2. "Grundsätzliche Bedeutung" kommt einer Rechtssache nach ständiger Rechtsprechung des BFH zu, wenn die für die Beurteilung des Streitfalles maßgebliche Rechtsfrage das (abstrakte) Interesse an der einheitlichen Entwicklung und Handhabung des Rechts berührt. Die Rechtsfrage muss klärungsbedürftig und klärungsfähig sein (vgl. z.B. Gräber/Ruban, a.a.O., § 115 Rz. 23, m.w.N. aus der Rechtsprechung des BFH).
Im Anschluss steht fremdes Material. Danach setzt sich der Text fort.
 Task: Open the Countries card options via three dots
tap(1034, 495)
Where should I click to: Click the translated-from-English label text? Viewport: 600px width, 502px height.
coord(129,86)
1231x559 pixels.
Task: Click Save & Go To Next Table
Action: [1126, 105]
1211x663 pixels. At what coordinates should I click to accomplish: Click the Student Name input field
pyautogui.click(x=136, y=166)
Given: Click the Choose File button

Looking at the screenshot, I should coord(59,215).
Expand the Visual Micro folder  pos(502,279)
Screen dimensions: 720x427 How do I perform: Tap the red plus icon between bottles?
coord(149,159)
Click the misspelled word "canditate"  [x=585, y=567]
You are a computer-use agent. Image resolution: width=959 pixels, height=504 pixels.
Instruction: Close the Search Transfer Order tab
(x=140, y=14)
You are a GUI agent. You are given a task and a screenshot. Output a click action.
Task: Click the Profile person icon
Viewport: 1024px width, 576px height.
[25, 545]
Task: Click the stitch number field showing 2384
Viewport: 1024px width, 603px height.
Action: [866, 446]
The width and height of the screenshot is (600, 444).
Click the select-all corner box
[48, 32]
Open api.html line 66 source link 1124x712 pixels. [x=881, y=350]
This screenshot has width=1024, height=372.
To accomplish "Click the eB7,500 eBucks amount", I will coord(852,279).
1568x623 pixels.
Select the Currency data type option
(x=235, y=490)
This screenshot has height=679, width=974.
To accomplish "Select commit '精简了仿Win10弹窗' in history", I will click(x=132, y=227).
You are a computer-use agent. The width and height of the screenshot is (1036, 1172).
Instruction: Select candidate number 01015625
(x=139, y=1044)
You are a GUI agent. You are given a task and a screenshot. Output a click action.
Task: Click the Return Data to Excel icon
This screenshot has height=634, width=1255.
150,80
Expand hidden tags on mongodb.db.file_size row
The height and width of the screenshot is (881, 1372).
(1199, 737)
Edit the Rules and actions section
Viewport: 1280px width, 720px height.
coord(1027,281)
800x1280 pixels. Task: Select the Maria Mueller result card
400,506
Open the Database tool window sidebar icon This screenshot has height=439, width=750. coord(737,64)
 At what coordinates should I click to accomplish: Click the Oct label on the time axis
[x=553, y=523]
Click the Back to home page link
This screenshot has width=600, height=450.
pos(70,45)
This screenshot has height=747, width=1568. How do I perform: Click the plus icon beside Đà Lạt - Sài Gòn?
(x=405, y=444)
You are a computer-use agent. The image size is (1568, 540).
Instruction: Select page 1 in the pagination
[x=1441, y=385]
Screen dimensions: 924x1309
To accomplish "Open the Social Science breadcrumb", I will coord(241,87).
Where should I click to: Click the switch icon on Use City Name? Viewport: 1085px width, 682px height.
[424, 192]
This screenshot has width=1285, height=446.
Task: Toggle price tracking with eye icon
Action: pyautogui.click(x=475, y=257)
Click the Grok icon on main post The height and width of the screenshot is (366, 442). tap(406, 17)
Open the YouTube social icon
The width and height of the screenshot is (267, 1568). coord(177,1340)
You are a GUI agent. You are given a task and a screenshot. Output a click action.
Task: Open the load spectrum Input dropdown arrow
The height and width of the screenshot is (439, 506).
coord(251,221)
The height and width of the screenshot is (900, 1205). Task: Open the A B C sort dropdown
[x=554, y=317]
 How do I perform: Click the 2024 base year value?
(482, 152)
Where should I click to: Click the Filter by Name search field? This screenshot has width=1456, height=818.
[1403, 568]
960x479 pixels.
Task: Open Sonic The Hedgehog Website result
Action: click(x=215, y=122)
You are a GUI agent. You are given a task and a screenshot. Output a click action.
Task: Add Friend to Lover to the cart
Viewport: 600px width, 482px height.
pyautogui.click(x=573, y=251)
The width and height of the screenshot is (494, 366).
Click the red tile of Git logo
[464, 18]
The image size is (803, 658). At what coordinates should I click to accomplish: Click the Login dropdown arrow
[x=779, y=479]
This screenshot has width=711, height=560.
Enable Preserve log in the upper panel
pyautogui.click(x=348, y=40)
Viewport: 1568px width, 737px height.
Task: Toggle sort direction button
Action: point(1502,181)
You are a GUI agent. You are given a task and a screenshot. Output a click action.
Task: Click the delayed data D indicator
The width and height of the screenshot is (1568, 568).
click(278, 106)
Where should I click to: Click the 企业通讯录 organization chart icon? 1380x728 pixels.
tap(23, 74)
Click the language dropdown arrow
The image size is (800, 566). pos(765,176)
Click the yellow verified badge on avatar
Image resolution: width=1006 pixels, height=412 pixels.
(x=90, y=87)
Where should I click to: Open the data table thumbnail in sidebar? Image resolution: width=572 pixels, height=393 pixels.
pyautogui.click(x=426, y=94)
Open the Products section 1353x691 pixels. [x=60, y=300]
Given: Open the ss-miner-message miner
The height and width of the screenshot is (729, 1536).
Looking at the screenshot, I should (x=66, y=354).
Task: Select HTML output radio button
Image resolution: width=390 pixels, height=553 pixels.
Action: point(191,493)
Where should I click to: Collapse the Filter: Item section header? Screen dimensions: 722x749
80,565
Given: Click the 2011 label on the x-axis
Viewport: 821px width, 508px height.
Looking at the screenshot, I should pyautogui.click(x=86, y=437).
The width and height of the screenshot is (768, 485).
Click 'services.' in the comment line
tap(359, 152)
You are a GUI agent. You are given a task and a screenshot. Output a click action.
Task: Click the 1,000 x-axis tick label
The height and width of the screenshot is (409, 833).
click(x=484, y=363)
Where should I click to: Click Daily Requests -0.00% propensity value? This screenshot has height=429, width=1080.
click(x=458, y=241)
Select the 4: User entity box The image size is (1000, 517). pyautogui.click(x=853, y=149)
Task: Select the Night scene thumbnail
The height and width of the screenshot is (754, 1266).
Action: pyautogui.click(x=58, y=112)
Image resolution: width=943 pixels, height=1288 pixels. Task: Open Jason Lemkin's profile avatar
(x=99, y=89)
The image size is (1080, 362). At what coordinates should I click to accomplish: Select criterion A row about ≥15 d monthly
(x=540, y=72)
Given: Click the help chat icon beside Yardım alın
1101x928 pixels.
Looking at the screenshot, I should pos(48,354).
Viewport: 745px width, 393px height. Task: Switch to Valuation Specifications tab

Eine Rechtsfrage ist u.a. dann nicht klärungsbedürftig, wenn sie bereits durch die Rechtsprechung des BFH hinreichend geklärt ist und keine neuen Gesichtspunkte erkennbar sind, die eine erneute Prüfung und Entscheidung dieser Frage durch den BFH erforderlich machen (Gräber/Ruban, a.a.O., § 115 Rz. 28, m.w.N. aus der Rechtsprechung des BFH).
Nach diesen Maßstäben ist die von der Klägerin aufgeworfene Rechtsfrage, ob der Zustimmung des Steuerpflichtigen zu geschätzten Einkünften in einem steuerstrafrechtlichen Ermittlungsverfahren, an dem kein zur Entscheidung über die Steuerfestsetzung befugter Amtsträger und kein sach- und fachkundiger Vertreter des Steuerpflichtigen beteiligt war, Bindungswirkung zukommt, nicht klärungsbedürftig. Sie ist durch die Rechtsprechung des BFH bereits hinreichend geklärt bzw. offensichtlich so zu beantworten, wie es das FG getan hat. Nach den BFH-Urteilen vom 5. Juni 2003 IV R 38/02 (BFHE 203, 1, BStBl II 2004, 2) und vom 14. November 1989 VIII R 270/84 (BFH/NV 1990, 776) kann die Erklärung eines steuerlichen Beraters gegenüber dem Betriebsprüfer, er stimme dem in der Schlussbesprechung erörterten Vorschlag des Finanzamts zu und sei mit der entsprechenden Abfassung des Prüfungsberichts einverstanden, vom FA dahin verstanden werden, dass er auch mit dem Erlass entsprechend zu Ungunsten des Steuerpflichtigen gemäß § 172 Abs. 1 Nr. 2 Buchst. a der Abgabenordnung (AO 1977) geänderter Steuerbescheide einverstanden sei. Die formalen Voraussetzungen, die der BFH für eine so genannte tatsächliche Verständigung aufgestellt hat, müssen in diesem Fall nicht erfüllt sein. Insbesondere ist es nicht erforderlich, dass die Erklärung, die unabhängig von der Bindung des Finanzamtes an eine bestimmte Sachbehandlung erfolgt, gegenüber einem Sachgebietsleiter der Veranlagungsstelle abgegeben wird. Nichts anderes kann in Fällen gelten, in denen die Erklärung gegenüber einem Beamten der Steuerfahndungsstelle abgegeben wird. Nach § 208 Abs. 1 AO 1977 ist der Steuerfahndung eine Doppelfunktion zugewiesen: eine steuerstrafrechtliche (Nr. 1) und eine steuerliche (Nr. 2 und 3). Aus der gesetzlichen Regelung folgt, dass der Steuerfahndung neben der Erforschung von Steuerstraftaten und Ordnungswidrigkeiten auch die Ermittlung von Besteuerungsgrundlagen übertragen worden ist. Die Zustimmung eines Steuerpflichtigen im Fahndungsverfahren kann daher nicht anders beurteilt werden als eine solche, die im Rahmen einer Außenprüfung erteilt wird. Unerheblich ist auch, dass die Klägerin während des Fahndungsverfahrens nicht steuerlich vertreten war, da sie nach den Feststellungen des FG selbst fachkundig ist.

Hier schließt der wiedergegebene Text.